- Gross Domestic Product (GBP, GMT 08:30) – The UK’s GDP data for Q2 unexpectedly contracted -0.2% q/q. Consensus expectations for July though are at -0.1% m/m.
- Industrial and Manufacturing production (GBP, GMT 08:30) – The two indices are expected to have declined to -0.1% m/m in July. This could be another indication that the UK economy is at risk of a technical recession.
Tuesday – 10 September 2019
- Consumer Price Index (CNY, GMT 01:30) – The August Chinese CPI is expected to rise to 0.5% following the 0.4% spike in July. The overall reading is estimated to post a gain up to 2.6% y/y.
- UK labour market data (GBP, GMT 08:30) – Average Earnings including bonus is A key short-term indicator of the level of pay and can also be viewed as a measure of cost-push inflation. Consensus forecasts suggest that earnings in August should move at the same pace as earnings in July, at 3.7%. At the same time, the unemployment rate is expected unchanged at 3.9% for July.
- JOLTS Job Openings (USD, GMT 14:00) – JOLTS define Job Openings as all positions that have not been filled on the last business day of the month.
Wednesday – 11 September 2019
- Producer Price Index (USD, GMT 12:30) – The Headline PPI is expected at a -0.1% dip for the PPI headline in August, with a 0.2% rise in the core index. As expected readings would result in a y/y gain of 1.7% for headline PPI that matches the July gain, and a 2.2% y/y rise for the core, versus 2.1% in July. The y/y headline readings is anticipated in a 1.3%-2.0% range over coming months, while core prices should be in a 1.9%-2.3% range.
- Crude Oil Inventories (GMT 14:30)
Thursday – 12 September 2019
- Interest Rate Decision, Monetary Policy Statement and Press Conference (EUR, GMT 11:45 & 12:30) – The ECB is expected to cut deposit rate by 10 bp to -0.50%, with new tiered system to limit the impact. Most analysts are expecting a 10 bp cut in the deposit rate, which would leave it at -0.50%. The repo rate, currently at 0.00%, is likely to be kept on hold for now. The ECB is anticipated to re-open QE. There even is a risk that the restart of QE will be put on hold for now. With Lagarde taking over from Draghi in November, the pressure on governments to open their purse strings and complement an expansionary monetary policy with fiscal measures will likely increase.
- Consumer Price Index and Core (USD, GMT 12:30) – The headline August CPI is estimated flat with a 0.2% core price increase, following July readings of 0.3% for both.
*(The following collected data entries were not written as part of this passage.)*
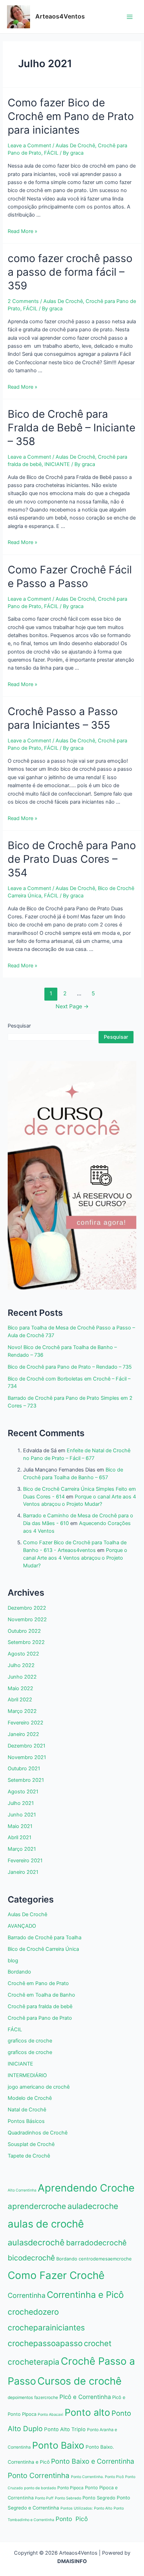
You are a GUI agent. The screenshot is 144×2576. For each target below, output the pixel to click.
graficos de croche (30, 2041)
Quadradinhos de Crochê (37, 2133)
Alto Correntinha (22, 2190)
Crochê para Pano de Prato (40, 2018)
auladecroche (92, 2206)
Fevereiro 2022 (25, 1723)
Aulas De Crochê (75, 145)
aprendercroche (37, 2206)
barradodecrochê (96, 2242)
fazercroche (46, 2397)
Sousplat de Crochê (31, 2144)
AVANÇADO (22, 1926)
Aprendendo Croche (86, 2188)
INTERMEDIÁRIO (27, 2075)
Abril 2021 (19, 1837)
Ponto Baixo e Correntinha (92, 2461)
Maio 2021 (20, 1826)
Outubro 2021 (24, 1768)
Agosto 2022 (23, 1654)
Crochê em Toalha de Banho (41, 1995)
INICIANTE (57, 464)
As-expected gains would result in a headline y/y increase of 1.7%, down from 1.8% in July, while core prices should rise 2.3% y/y, up from a 2.2% pace in July. Overall, the inflation outlook remains benign, though we do expect an up-tilt in y/y gains into Q1 of 2020 due to harder comparisons.
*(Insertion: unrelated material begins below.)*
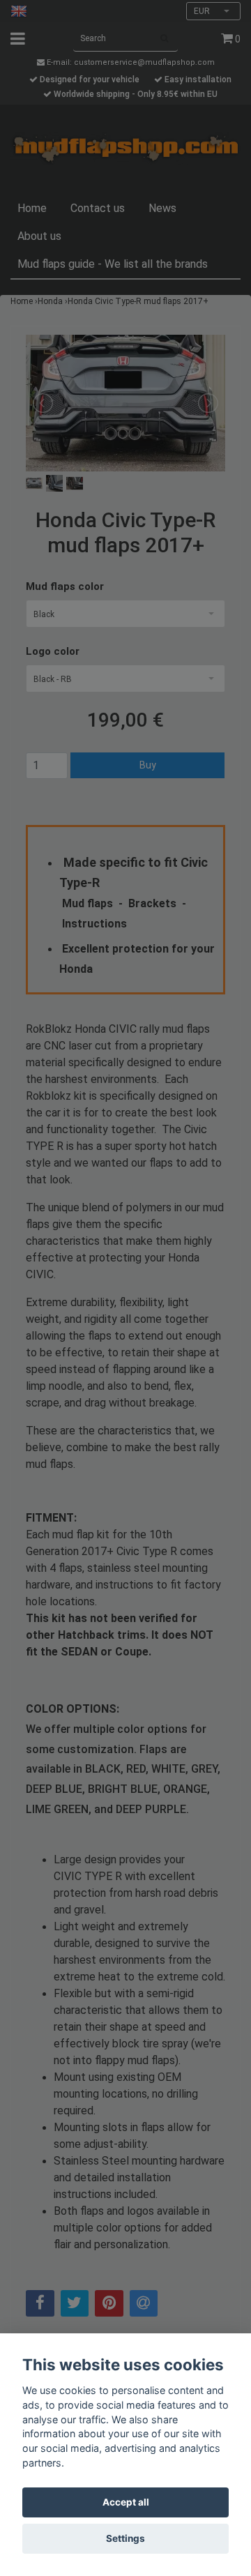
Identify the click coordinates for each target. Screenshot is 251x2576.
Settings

Friday – 13 September 2019
- Retail Sales (USD, GMT 12:30) – A 0.1% August retail sales headline rise with a flat ex-autos figure is projected, following a 0.7% July headline rise with a hefty 1.0% ex-auto gain. Gasoline prices should prove a drag on retail activity given an estimated -3% drop for the CPI gasoline index, and unit vehicle sales should hold steady in August from a 16.8 mln clip in July. Real consumer spending is expected to grow at a 3.6% rate in Q3, following the 4.7% Q2 clip.
- Michigan Sentiment (USD, GMT 14:00) – The US consumer sentiment fell 8.6 points to 89.8 in the final August print (92.1 preliminary), weaker than expected, after inching up 0.2 ticks to 98.4 in July. The preliminary September Michigan sentiment reading is forecast at 90.5.